As it is now, one in four African Americans is diagnosed too late to save their lives, a statistic Dr. Kim is hoping will change with increased awareness in the community.
Last month, she paired up with The Skin Cancer Foundation’s Road to Healthy Skin Tour. For the third year in a row, the Tour parked its 38-foot RV outside of Cambridge and Braintree Rite Aids, to perform skin cancer screenings and educate participants on the benefits of early detection.
“It was a great event,” said Dr. Kim, who performed testing in Cambridge, “everyone who came out had different skin and we had a wide-range of people.”
In five hours, the doctors performed 30 free full-body skin exams. The team identified nine cases of skin growths, two cases of basal cell carcinoma and one case of melanoma.
Melanoma is a growing cause of skin cancer in the black community, but other forms include basal and squamous cell carcinoma, which are primarily caused by UV exposure.
According to the Skin Cancer Foundation, squamous cell carcinoma is the most common form of skin cancer among African Americans, which usually arises on the sites of burn injuries or areas where inflammatory skin conditions may already exist.
“There is a connection between the ability to burn and skin cancer,” Dr. Kim said, which may explain why only 1 in 100,000 African Americans are diagnosed, a relatively low number compared to whites.
Because African Americans have increased amounts of melanin, the protective brown pigment that gives skin its color, they are less likely to get cancer on sun exposed areas. Rather, the key places to look for cancerous moles are where the pigmentation is naturally lighter.
“African Americans should look for moles on the palms of hands, bottom of feet and underneath the nails,” Dr. Kim said.

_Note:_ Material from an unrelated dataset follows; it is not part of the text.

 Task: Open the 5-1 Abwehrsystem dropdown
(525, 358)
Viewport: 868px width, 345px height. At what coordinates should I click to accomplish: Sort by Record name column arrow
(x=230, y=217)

She follows the irregular rule, or as she likes to call it — the “ugly duckling rule,” which she says is quite accurate. “If any spot seems out of the ordinary — or an odd- ball, it would be worth bringing in to your doctor.”
Another way to identify potential cancerous moles is to consider the rule of “A.B.C.D.” The acronym stands for crucial identifiers of melanoma: Asymmetry, one half of the spot does not look like the other half; Border irregularity, instead of being rounded, the edges look more like a jigsaw puzzle; Colors, there are a lot of colors in the mole; and Diameter, a mole is larger than the size of a pencil eraser in diameter.
If any of these irregularities appear, a cancer screening is recommended.
Not every irregular mole is cancerous, but being screened regularly may lead to an early diagnosis and successful treatment.
Dr. Kim emphasized that everybody should be aware of the risks for skin cancer — and the best preventative method is to wear a minimum of SPF 30 when spending time in the sun, no matter the color of your skin.